All of it is wired up in a small script
; pipe it to your shell, and pass a longer delay
like sh -s 30s if you want a wider window:
curl -fsSL https://gist.githubusercontent.com/rednafi/6812c61fd022715e1d94989d49077324/raw/wait_for_lsn_lab.sh | shThat leaves two containers running. Open a psql session to each in separate terminals;
that’s where the -- on the primary and -- on the replica snippets below run:
docker exec -it pg-primary psql -U postgres # terminal 1: primary
docker exec -it pg-replica psql -U postgres # terminal 2: replica, 10s behindCreate a table on the primary and seed it with a row:
-- on the primary
CREATE TABLE users (id serial PRIMARY KEY, name text);
INSERT INTO users (name) VALUES ('alice');The replica runs ten seconds behind, so right after that it hasn’t applied the
CREATE TABLE yet. Read it immediately and the table isn’t even there:
-- on the replica
SELECT * FROM users;ERROR: relation "users" does not exist
LINE 1: SELECT * FROM users;
^Ten seconds on, the commit lands and the read works:
-- on the replica
SELECT * FROM users; id | name
----+-------
1 | alice
(1 row)So the replica does keep up; it just runs a fixed ten seconds behind the primary. Any read that lands inside that ten-second window comes back stale.
The usual workarounds #
The crudest is to sleep before the read. Drop a 100 ms pause between the write and the read and hope the lag stays under it. But lag isn’t a constant. The pause comes out too long for the common case and too short for the bad one, and every request pays it even when the replica had already caught up.
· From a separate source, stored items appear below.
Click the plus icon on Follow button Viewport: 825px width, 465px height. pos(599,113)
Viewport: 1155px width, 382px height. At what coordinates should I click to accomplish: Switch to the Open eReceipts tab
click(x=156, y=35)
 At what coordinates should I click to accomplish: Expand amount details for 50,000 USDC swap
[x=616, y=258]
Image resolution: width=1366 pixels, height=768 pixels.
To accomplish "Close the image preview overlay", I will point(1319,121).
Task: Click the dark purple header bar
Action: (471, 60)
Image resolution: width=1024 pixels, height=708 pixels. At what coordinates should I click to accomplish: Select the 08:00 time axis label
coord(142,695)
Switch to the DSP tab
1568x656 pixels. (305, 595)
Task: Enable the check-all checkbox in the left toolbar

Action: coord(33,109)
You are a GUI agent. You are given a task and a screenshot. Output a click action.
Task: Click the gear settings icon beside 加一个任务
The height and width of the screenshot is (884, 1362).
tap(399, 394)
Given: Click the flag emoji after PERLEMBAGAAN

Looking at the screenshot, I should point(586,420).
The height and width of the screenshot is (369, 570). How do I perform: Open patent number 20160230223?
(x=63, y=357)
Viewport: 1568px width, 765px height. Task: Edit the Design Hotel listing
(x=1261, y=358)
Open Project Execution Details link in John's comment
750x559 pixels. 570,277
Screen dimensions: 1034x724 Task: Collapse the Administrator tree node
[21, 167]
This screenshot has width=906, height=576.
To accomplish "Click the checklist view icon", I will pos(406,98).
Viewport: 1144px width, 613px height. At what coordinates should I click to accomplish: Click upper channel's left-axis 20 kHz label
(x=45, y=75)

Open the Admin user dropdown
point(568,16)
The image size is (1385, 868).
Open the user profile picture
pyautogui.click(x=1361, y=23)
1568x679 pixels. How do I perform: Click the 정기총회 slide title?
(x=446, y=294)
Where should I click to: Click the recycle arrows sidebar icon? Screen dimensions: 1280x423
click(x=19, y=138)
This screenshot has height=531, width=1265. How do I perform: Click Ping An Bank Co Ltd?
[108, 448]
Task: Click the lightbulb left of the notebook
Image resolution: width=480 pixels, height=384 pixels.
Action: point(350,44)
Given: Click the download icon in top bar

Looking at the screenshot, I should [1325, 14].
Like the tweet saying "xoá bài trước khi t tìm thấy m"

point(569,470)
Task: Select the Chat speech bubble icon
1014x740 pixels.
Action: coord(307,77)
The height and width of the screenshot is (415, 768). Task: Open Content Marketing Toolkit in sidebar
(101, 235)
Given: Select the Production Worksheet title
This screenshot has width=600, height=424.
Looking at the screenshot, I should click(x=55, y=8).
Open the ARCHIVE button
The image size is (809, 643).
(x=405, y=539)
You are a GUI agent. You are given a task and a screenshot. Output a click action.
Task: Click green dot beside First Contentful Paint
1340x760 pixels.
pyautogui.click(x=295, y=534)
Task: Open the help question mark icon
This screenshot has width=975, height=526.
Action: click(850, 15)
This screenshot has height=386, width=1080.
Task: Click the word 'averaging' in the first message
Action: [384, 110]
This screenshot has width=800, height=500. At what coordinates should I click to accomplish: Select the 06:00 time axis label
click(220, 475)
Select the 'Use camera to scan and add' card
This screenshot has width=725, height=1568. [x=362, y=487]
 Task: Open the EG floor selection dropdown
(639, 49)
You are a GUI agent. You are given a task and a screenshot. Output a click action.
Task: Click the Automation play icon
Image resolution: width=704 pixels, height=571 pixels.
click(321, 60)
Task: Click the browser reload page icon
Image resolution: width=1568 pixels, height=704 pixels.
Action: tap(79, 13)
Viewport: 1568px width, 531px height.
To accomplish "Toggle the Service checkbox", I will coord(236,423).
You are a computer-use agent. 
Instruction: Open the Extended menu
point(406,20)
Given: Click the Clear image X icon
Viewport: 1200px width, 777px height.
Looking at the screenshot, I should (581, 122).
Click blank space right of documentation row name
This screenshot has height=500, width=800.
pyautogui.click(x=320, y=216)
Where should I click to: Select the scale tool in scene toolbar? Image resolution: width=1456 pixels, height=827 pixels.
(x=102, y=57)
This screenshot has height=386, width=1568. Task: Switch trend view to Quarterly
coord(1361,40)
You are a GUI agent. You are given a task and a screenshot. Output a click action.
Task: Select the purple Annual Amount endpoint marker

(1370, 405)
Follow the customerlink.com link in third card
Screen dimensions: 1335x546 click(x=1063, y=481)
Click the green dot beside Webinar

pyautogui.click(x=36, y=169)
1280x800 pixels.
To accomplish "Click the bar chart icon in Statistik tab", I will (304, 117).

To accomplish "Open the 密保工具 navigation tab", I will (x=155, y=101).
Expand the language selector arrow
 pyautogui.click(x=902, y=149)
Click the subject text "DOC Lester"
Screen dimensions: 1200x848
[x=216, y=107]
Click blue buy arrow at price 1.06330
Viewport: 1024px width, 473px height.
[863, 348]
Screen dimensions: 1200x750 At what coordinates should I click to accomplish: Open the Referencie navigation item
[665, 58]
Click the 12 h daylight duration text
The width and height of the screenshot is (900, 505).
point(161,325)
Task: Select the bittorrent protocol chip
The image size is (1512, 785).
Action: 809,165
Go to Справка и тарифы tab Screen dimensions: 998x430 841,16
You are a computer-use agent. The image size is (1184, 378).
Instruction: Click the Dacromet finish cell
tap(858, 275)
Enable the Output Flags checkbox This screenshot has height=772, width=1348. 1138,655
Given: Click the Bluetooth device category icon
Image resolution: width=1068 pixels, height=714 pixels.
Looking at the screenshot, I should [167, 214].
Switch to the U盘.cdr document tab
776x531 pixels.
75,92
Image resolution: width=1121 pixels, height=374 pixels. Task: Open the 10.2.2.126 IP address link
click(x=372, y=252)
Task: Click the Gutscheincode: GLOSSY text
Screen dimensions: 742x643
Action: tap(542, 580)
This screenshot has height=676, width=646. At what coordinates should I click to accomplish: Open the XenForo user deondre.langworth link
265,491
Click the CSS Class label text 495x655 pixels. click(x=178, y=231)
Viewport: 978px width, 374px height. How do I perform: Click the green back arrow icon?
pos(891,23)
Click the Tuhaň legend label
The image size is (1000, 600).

Sticky reads are a step up. After a user writes, route their reads to the primary for a few seconds. Plenty of routing layers do exactly this. But now something has to track who wrote recently, the primary serves reads the replicas were meant to absorb, and “a few seconds” is still a guess.
There’s also the heavyweight option: make every write wait. Set synchronous_commit
to
remote_apply, and commits on the primary block until synchronous standbys have applied the
WAL.
Reads are always fresh, but the cost lands in the wrong place. Every commit pays for the replication round trip, including the ones nobody is ever going to read back. And a single struggling standby drags down every writer in the cluster.
If you want to do it properly, you poll the replica. Right after the write, you grab the commit’s LSN, its log sequence number, which is just a byte position in the WAL, with pg_current_wal_insert_lsn() . Then you ask the replica, over and over, whether its replay has reached that point yet:
-- on the replica
SELECT pg_last_wal_replay_lsn() >= '0/0307B038'::pg_lsn; ?column?
----------
f
(1 row)You loop until it flips to t, and only then do the read. It works, but now you own a
busy-wait: you have to pick a poll interval, set a deadline, and decide what happens when
that deadline passes. Every codebase that does this ends up with its own slightly different
version of the loop.
Polling is the right idea with bad ergonomics. The server knows the exact moment replay passes an LSN. There was just no way to ask it to block until that happened.
WAIT FOR LSN #
WAIT FOR LSN blocks until the replica has replayed up to an LSN you give it. The server
wakes the session the moment replay passes the mark, so there’s no loop to write and no
busy-wait to own. The synopsis
:
WAIT FOR LSN 'lsn'
[ WITH ( option [, ...] ) ]It takes three options: MODE, TIMEOUT, and NO_THROW. Leave them off and you get the
defaults: the standby_replay mode, no timeout, and a thrown error if the wait can’t be
met.
End to end, a correct read-after-write is four steps:
- write on the primary
- on that same connection, right after the commit, grab the LSN with
pg_current_wal_insert_lsn() - carry that LSN to wherever the read happens: a session store, a cookie, whatever the client echoes back
- on the replica, run
WAIT FOR LSNwith that LSN, then do the read
Run it on a real write. On the primary, insert a row and grab its LSN on the same connection, which covers steps 1 and 2:
-- on the primary
INSERT INTO users (name) VALUES ('bob');
SELECT pg_current_wal_insert_lsn();INSERT 0 1
pg_current_wal_insert_lsn
---------------------------
0/0307B038
(1 row)Your own value will differ, so use whatever your primary prints. bob is committed now, but the replica is still ten seconds behind, so a read over there can’t see him yet. That’s why, before the read, you wait on the LSN you just captured (step 4):
-- on the replica
WAIT FOR LSN '0/0307B038';It blocks for the rest of the ten-second delay, then returns the instant replay reaches the LSN:
status
---------
success
(1 row)And now the read is guaranteed to see bob:
-- on the replica
SELECT * FROM users; id | name
----+-------
1 | alice
2 | bob
(2 rows)Warning
Grab the LSN after you commit, not while the transaction is still open. If you call
pg_current_wal_insert_lsn() before the commit, the commit record doesn’t exist yet, so
your real commit lands at a higher LSN than the one you captured. Wait on that lower
number and it can return before your row is actually visible.
Timeouts and statuses #
By default the wait has no deadline. As the docs put it:
If no timeout is specified or it is set to zero, this command waits indefinitely.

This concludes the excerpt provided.